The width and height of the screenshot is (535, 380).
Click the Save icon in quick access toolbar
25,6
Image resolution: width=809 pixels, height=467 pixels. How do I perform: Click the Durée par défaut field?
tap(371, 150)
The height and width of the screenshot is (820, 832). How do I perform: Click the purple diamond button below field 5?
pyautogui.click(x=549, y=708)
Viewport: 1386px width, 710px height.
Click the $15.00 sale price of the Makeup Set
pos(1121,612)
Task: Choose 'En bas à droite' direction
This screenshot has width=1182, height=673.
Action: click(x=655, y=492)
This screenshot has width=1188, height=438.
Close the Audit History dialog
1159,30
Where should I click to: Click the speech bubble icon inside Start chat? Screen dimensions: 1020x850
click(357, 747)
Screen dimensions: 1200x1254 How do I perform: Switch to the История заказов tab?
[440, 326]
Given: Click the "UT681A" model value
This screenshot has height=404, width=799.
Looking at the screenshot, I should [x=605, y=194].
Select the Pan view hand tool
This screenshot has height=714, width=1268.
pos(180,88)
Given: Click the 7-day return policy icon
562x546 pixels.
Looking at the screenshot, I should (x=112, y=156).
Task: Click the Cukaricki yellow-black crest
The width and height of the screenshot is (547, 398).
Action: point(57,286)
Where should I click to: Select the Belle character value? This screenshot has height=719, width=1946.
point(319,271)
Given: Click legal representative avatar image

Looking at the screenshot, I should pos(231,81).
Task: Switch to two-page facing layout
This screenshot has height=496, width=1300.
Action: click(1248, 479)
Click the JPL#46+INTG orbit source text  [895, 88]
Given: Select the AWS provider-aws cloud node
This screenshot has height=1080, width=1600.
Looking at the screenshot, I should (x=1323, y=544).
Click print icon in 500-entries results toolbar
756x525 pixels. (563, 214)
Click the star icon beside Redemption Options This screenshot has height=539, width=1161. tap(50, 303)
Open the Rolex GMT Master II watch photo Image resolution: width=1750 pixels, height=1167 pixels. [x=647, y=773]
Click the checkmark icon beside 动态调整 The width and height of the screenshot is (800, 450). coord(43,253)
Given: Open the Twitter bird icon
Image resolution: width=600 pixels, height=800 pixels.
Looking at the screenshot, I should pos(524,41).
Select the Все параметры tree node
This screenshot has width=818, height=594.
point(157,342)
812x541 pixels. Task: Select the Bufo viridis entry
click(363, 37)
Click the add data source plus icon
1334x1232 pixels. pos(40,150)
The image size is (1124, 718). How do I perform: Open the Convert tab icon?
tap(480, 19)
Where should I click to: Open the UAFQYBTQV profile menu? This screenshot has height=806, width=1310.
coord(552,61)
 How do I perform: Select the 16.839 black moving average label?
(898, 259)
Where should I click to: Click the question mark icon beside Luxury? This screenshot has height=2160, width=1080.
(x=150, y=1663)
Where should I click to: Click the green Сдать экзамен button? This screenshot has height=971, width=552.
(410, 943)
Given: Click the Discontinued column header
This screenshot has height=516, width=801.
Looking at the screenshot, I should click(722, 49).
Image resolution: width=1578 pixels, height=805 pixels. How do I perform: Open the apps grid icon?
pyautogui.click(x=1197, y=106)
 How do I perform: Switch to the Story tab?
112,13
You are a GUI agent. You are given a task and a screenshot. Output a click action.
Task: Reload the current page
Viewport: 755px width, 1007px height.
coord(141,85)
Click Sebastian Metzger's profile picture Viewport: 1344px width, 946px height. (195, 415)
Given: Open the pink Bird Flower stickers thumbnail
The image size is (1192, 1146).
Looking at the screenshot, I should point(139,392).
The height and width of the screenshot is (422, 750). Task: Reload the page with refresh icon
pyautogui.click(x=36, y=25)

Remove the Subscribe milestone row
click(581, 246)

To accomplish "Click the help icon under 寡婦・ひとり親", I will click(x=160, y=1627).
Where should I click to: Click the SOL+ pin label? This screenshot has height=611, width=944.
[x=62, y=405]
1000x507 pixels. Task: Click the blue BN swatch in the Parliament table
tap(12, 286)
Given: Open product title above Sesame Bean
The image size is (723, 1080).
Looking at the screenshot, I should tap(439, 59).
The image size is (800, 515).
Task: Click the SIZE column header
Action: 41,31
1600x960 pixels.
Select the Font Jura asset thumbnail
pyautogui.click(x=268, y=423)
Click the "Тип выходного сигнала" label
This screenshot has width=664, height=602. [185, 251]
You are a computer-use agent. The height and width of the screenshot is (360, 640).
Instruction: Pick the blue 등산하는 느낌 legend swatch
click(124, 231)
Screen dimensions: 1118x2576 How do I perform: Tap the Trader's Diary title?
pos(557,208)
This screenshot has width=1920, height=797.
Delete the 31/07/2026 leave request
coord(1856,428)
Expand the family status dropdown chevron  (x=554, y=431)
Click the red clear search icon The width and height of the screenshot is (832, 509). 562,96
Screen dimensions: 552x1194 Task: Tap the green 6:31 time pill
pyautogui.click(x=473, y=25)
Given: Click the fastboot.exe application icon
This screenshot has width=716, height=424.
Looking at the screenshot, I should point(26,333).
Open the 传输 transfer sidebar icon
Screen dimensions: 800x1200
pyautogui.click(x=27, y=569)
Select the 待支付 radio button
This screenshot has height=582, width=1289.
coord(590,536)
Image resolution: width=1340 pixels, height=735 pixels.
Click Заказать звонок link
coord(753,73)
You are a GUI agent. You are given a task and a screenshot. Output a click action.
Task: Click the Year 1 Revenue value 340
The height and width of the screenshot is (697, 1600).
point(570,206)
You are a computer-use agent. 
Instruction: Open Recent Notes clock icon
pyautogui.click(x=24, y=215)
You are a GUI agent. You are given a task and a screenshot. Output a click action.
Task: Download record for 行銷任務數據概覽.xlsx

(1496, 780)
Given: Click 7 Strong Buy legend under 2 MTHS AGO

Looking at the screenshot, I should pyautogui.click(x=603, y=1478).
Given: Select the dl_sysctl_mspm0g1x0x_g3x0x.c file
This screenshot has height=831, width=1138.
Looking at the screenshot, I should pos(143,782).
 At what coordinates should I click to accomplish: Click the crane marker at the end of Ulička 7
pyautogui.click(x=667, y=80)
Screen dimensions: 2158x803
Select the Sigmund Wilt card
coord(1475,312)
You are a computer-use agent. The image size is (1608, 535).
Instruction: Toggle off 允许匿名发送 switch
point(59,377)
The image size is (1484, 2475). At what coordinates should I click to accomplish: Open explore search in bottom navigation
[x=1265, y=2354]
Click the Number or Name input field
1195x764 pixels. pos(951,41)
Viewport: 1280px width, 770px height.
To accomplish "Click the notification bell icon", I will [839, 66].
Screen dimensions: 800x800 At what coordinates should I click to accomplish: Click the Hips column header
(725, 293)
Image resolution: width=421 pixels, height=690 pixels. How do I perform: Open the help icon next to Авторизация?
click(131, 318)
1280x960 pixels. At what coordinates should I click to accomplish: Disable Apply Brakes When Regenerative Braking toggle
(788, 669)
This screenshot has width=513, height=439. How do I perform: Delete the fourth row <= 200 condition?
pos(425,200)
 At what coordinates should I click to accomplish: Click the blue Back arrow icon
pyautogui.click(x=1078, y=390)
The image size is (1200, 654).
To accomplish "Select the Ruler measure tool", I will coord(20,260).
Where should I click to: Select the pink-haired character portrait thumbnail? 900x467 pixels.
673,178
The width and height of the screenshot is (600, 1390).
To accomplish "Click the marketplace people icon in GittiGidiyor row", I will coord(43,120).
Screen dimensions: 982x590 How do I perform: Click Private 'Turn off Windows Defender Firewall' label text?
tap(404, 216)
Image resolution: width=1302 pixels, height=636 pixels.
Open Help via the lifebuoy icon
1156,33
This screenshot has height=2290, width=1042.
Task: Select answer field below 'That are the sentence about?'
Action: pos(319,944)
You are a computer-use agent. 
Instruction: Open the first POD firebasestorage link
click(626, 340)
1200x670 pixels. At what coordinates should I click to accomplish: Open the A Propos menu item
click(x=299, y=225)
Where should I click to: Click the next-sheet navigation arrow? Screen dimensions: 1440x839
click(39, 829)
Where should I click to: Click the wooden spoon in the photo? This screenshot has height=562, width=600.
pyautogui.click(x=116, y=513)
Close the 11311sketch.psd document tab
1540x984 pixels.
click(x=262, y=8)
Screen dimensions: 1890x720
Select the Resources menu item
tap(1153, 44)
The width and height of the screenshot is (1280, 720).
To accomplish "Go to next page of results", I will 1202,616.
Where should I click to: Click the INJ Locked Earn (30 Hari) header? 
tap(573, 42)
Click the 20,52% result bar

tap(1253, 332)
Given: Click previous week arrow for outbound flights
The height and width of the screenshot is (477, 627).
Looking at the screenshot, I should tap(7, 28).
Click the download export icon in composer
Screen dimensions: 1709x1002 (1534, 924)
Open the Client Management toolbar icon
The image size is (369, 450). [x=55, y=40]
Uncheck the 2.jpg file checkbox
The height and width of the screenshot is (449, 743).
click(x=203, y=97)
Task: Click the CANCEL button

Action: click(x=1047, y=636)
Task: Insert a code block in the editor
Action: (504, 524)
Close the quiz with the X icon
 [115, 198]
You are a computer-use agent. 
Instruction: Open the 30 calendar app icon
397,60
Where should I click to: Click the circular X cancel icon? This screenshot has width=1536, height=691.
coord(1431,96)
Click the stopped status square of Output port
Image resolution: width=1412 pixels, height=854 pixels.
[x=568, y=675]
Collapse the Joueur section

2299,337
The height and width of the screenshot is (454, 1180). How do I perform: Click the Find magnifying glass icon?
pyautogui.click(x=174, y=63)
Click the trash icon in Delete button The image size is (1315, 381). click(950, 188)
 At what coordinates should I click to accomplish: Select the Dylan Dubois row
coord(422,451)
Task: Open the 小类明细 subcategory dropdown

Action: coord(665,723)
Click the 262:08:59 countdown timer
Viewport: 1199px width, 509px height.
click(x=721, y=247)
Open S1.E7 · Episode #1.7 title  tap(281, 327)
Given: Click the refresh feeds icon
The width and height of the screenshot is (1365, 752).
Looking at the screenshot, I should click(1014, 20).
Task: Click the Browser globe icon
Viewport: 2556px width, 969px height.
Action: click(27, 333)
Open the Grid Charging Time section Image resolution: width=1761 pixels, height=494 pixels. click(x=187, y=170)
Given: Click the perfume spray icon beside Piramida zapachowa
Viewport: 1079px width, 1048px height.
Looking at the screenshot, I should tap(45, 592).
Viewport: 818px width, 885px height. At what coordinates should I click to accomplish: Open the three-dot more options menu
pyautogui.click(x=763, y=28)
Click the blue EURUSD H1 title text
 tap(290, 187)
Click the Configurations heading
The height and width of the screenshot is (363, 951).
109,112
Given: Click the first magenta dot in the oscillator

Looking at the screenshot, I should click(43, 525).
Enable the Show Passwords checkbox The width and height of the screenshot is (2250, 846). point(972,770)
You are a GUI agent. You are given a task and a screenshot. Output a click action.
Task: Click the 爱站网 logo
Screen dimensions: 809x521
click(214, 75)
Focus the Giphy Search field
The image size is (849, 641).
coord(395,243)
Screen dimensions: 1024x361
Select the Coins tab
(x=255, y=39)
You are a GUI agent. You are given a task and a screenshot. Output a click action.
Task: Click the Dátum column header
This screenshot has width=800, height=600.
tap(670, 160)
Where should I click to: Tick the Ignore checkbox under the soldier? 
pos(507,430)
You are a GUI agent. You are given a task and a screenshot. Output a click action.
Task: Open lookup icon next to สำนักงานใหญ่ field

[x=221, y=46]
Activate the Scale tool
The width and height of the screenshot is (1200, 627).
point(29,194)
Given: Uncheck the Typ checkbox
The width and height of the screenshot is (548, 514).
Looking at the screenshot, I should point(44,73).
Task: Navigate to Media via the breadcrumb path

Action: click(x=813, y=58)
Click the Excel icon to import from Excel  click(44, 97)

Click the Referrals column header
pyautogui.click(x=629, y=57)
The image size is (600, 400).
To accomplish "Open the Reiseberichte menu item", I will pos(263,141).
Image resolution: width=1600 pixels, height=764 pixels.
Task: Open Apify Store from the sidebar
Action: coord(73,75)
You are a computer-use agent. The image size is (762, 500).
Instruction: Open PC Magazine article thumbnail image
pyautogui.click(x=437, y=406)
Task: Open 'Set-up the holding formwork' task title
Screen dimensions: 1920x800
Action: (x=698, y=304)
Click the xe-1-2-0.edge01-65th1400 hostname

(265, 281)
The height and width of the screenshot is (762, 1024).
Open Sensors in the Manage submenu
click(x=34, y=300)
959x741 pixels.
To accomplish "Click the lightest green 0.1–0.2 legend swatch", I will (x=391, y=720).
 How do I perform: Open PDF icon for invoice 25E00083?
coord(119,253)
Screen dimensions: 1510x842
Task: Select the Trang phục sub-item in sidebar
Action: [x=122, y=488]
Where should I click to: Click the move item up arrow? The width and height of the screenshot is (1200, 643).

____

» Your goal:
Which lines above include the word "node"? Pick them out and copy them.

» Exercise output:
Given: Select the AWS provider-aws cloud node
Select the Все параметры tree node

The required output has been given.